Regardless of Where You Find Yourself, Be Ready to Winterize Your Tiny House
Wild shifts in weather lately indicate temperatures can plummet quickly, calling for a certain amount of advanced readiness this year to winterize your tiny house.
The piles of snow and ice accumulation threaten to freeze pipes, knock out electric power, and leave anyone stranded in the awful conditions. Whether you live tiny, in a traditional or manufactured home, these threats are not to be taken lightly as the outcomes can produce thousands of dollars in damage if not injury too.
When you winterize your tiny house it can take less time than you think. And hopefully this can become a routine practice as the changing season approaches.
You want to ensure you’ve done your research on things like R-value, the rating given to the ability to keep your home insulated. It’s all about heat in, cold out.
Depending on the climate and cold weather exposure your tiny house will endure, you need to decide what kind of insulation and what R-rating will be necessary for you to winterize your tiny house.
Seven Steps to Prep Your Park Model or THOW (Tiny House on Wheels) for Winter
Cover your windows with an insulated material such as solar shade or even a heavy drape. This provides an extra layer of protection from the cold. Most tiny homes do offer double paned windows because of the tendency to use more windows to open the home with natural light. However, it reduces the ability to keep the house insulated. If you plan to live in a cold climate, triple-paned windows are the best investment.
Put on Your Skirt
This material can be purchased as nylon, banner material, or hard foam from a local hardware store. The material doesn’t matter as much as simply providing a barrier from the wind and cold whipping under your house during winter. Ensure you find something that’s windproof. Perhaps consider repurposing old election banners, wood scraps or other materials to save on cost.
If you plan to remain parked, as many do during cold weather, be sure the tires are chocked. Cover them with weather-resistant material. And drive onto elevated blocks that will keep you above dirt and grass. This prevents dry-rot on the tire rubber.

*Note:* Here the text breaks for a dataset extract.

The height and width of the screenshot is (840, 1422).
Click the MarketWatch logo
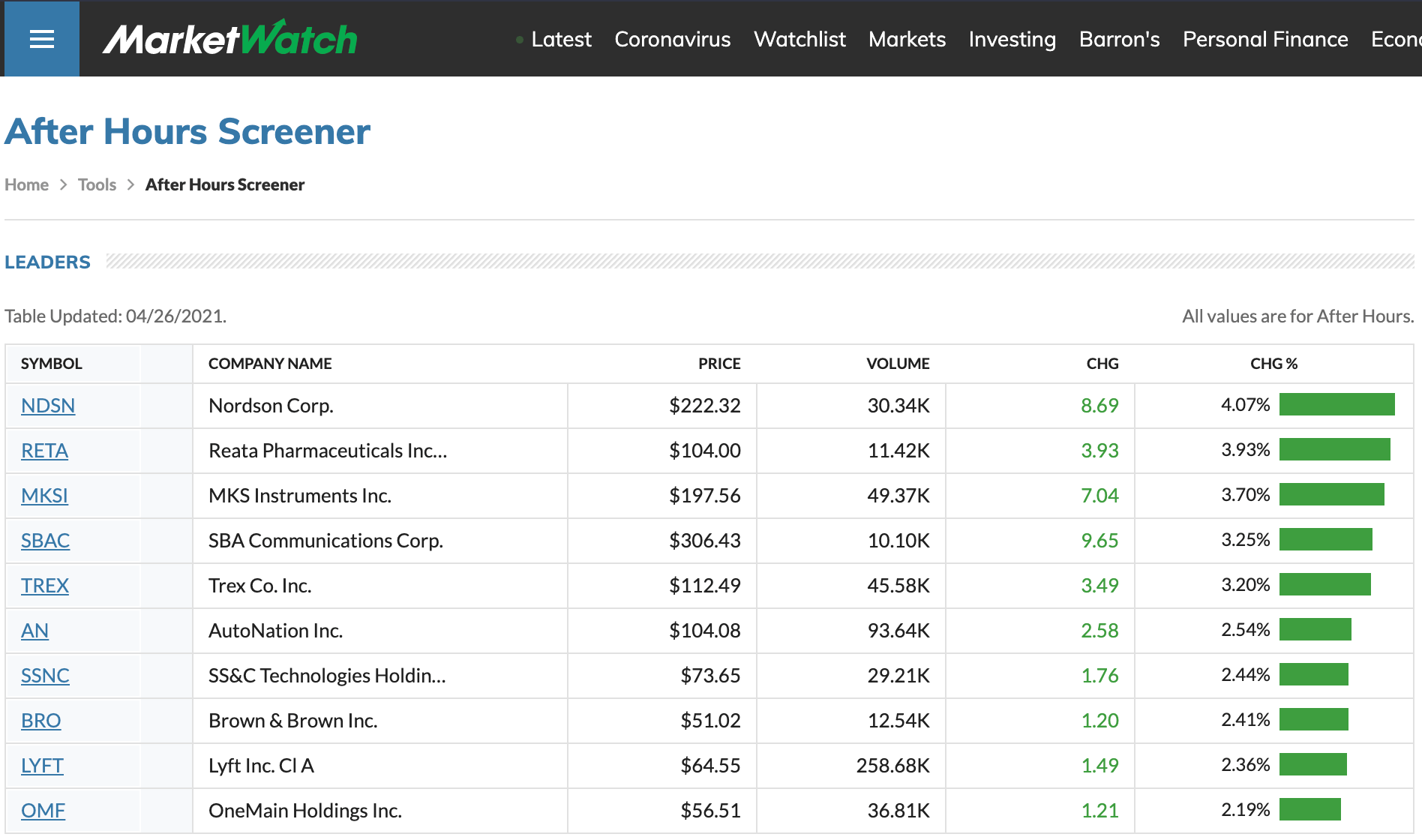point(230,38)
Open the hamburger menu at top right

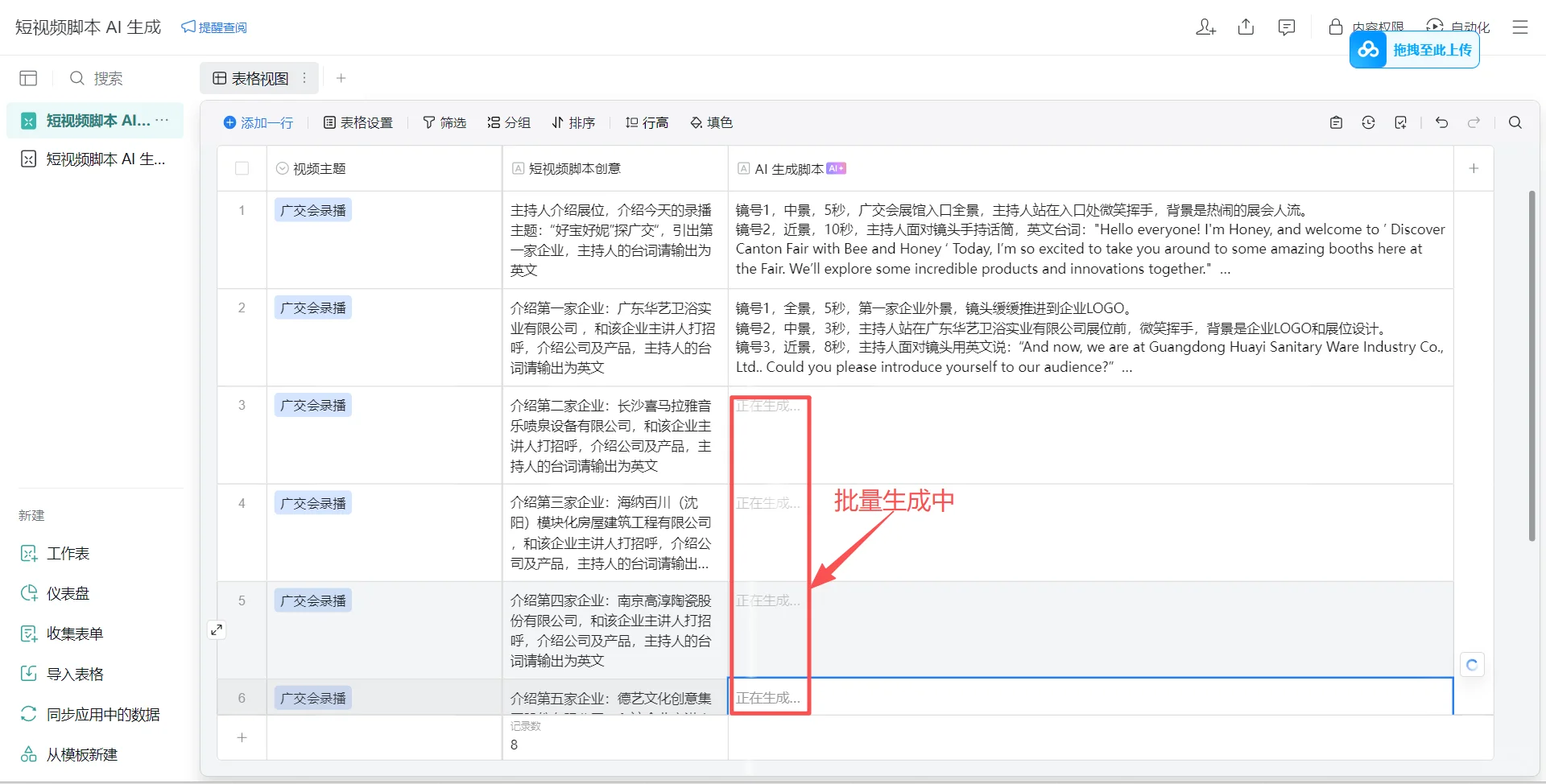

Much like our natural instinct is to cover up when it gets cold, our propane tanks need covering as well. You can purchase propane blankets in the $80-$400 range, depending on your climate and average temperatures. Avoiding this precaution can cost hundreds or even thousands of dollars in work to repair frozen propane lines and propane heated water tanks.
Hook water to an outside source. It is crucial to use a heated hose or to insulate your potable drinking hoses with wired heat tape. This allows the lines to remain open and flowing, even when the hose is buried in snow. Without this investment of $50 to $300 you can endure frozen hose lines and pipes and lack of water to your tiny house.
If you have black or gray water holding tanks, be sure to winterize your tiny house by protecting the tanks against freezing temperatures. Some opt for a heat lamp under the tanks to prevent ice. Consider how to drain your tanks when the temperature drops, too. So, if you are digging a drain line, plan ahead for a path to dig beneath the permafrost line.
Sometimes the winter is more harsh than expected. That’s why, if all else fails, a backup generator is a good idea. While the backup may not allow you to run all of the appliances within your tiny house, it will keep essentials operational as long as you can refuel.
Part of the beauty of a THOW is the ability to pack up all of your belongings and move to whatever climate or locale you choose.
However, if you enjoy the beauty and outdoor adventure that the snow and winter have to offer, just be sure you’ve planned ahead. Prep your home for the climate and conditions.